The man introduces her (at age 38) to oral sex. The pleasure transforms her, fills her (for the first time) with sexual satisfaction, then rapture and obsession. She risks everything to be with him, sometimes hating herself (and him) for her recklessness and abandon. But the sex is fantastic and she can't give it up, not even when her husband discovers the affair and threatens to dump her.

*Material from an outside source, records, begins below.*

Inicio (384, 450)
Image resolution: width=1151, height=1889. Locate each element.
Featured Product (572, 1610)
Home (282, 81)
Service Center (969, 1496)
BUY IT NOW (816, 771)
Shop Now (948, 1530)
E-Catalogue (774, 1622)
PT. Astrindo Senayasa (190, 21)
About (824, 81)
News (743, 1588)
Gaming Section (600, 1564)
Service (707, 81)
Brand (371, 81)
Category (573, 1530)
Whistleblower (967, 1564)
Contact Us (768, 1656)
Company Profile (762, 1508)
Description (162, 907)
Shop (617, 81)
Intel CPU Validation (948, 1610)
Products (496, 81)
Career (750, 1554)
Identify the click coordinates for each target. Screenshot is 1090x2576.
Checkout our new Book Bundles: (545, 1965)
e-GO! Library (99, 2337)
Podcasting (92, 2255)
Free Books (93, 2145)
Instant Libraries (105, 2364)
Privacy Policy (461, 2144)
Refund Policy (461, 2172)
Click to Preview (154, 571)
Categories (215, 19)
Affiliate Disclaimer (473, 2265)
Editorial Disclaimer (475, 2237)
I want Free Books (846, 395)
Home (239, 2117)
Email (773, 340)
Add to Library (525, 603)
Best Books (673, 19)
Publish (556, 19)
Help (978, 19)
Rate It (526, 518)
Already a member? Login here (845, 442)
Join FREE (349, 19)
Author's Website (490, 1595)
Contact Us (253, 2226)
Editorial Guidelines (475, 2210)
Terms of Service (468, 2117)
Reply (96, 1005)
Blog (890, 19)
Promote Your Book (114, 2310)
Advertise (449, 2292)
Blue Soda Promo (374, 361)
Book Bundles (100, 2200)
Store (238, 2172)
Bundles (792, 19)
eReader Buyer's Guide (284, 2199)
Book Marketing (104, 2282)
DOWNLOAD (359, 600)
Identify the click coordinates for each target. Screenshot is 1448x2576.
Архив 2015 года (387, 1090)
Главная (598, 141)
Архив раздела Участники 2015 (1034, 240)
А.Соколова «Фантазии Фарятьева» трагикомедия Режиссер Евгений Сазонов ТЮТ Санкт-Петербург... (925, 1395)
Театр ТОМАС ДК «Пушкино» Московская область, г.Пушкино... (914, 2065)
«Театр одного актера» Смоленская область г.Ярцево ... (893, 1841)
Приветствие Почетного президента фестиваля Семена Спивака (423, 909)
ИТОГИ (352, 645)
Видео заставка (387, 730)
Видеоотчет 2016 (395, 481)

Although Marcom's sex scenes are raw and explicit, her book is no mere exercise in pornography. The author is too much of a poet and stylist for that, one who uses language in unique, mysterious ways, switching both male and female viewpoints throughout, often in the same sentence or paragraph. She also weaves her own authorial voice into the narrative, with original and striking results. Here is a sample of a typical Marcom paragraph:

"How can a book such as this one end? Will the girl and her lover marry and fight until they have died? Will the girl beg her husband to re-marry her and save her, finally, from the banshee which eats her stomach, throat and spine? Will the girl find other lovers, more men, and then later tell a story about this time when pain and the wounds of the lover, the husband, the cunt itself is a wound, delimited of all the days? The girl looks up from where she stands, she is still in the scene with her lover on the streets of her city, it is night and she cries in the street and in vain and he stands three paces away from her and he doesn't comfort her and she wonders how she has come to this moment, how their lovemaking on the floor of his workroom, those glorious eternal days, led them to this nightime almost two years later, and how to make sense of it, make sense of her life and give it meaning; how to pull out of the labyrinth into the labyrinth, make the girl into the queen and the lover into her king and their children are by their side and he has not killed her on the morn and she has seduced him with her stories and the dervishes and the djinn and the sailors have returned home to the beginning of the nights tonight."